## What you need to do
Copy out all the lines in the records that include the word "computer".

## Data for the task
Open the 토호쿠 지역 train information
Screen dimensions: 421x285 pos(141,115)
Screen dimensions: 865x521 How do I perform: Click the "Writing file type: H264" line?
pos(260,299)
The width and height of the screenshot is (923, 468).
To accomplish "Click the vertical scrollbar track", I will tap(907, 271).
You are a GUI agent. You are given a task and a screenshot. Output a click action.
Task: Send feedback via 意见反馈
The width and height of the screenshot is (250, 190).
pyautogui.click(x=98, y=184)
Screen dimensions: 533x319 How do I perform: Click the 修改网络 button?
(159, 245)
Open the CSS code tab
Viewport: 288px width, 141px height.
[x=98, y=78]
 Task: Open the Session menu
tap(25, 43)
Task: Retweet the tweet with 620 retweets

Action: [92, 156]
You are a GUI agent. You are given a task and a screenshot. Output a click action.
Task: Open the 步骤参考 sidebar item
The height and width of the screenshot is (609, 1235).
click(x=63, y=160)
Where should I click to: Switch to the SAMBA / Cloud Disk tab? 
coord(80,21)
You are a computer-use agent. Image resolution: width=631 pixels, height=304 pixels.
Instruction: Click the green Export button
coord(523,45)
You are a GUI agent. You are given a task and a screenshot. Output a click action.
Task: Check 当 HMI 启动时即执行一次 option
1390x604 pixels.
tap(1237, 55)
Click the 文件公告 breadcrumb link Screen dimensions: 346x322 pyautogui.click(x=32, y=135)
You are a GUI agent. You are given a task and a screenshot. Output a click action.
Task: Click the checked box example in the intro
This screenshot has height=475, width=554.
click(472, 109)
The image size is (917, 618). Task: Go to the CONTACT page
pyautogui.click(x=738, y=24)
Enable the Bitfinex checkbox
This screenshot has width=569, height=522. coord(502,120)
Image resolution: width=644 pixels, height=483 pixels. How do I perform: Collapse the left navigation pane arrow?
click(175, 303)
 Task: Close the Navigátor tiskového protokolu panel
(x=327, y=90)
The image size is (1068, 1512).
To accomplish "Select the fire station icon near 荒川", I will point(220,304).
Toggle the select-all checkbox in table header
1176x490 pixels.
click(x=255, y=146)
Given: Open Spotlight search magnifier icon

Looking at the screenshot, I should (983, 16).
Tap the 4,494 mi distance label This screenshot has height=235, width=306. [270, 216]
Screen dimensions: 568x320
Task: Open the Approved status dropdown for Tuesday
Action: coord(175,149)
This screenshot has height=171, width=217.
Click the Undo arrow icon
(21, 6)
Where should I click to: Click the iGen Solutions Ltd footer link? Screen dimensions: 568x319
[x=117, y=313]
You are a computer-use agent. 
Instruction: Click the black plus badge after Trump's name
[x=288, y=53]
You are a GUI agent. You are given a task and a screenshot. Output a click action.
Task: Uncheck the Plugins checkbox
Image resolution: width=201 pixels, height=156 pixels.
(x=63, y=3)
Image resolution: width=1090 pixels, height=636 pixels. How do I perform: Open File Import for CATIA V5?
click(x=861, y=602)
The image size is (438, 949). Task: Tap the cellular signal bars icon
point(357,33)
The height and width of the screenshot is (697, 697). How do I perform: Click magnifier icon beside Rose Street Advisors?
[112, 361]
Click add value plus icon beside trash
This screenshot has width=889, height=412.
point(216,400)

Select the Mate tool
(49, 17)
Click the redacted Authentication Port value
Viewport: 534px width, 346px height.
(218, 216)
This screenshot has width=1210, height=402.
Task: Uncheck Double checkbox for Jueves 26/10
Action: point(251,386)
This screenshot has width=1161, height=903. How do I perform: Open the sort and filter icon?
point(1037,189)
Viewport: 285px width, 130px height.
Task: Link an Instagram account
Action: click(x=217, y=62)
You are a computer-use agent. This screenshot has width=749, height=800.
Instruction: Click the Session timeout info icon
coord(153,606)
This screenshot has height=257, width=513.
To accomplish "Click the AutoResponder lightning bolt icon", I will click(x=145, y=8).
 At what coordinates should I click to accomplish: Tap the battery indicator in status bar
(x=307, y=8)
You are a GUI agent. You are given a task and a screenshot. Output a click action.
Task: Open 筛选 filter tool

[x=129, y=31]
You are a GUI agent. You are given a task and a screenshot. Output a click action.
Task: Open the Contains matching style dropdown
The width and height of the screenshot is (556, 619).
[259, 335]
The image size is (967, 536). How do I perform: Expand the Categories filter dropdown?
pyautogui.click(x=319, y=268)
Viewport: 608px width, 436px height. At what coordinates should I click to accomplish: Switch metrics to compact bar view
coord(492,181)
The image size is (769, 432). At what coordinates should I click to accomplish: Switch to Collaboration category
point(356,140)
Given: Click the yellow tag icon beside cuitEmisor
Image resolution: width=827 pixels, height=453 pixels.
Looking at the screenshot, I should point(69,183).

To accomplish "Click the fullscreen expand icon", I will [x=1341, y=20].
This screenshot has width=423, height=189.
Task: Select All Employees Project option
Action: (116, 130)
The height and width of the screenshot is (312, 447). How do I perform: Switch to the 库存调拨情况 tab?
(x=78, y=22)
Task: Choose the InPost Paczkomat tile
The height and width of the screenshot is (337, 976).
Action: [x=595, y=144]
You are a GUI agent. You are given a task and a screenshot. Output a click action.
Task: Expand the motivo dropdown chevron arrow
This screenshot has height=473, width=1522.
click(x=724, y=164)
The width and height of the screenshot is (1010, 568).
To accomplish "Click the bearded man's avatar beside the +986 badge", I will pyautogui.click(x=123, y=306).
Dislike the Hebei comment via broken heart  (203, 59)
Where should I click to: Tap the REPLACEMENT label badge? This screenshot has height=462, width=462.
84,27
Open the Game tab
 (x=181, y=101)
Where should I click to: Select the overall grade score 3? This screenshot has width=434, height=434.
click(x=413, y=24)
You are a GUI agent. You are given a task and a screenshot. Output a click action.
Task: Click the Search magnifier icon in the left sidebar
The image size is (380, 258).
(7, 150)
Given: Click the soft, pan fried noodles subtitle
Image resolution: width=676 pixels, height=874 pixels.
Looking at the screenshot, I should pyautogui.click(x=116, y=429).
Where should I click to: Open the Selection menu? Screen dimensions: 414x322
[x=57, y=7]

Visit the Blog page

## Task result
You are a computer-use agent. Image resolution: width=631 pixels, height=304 pixels.
You are a computer-use agent. 
You are a computer-use agent. This screenshot has width=749, height=800.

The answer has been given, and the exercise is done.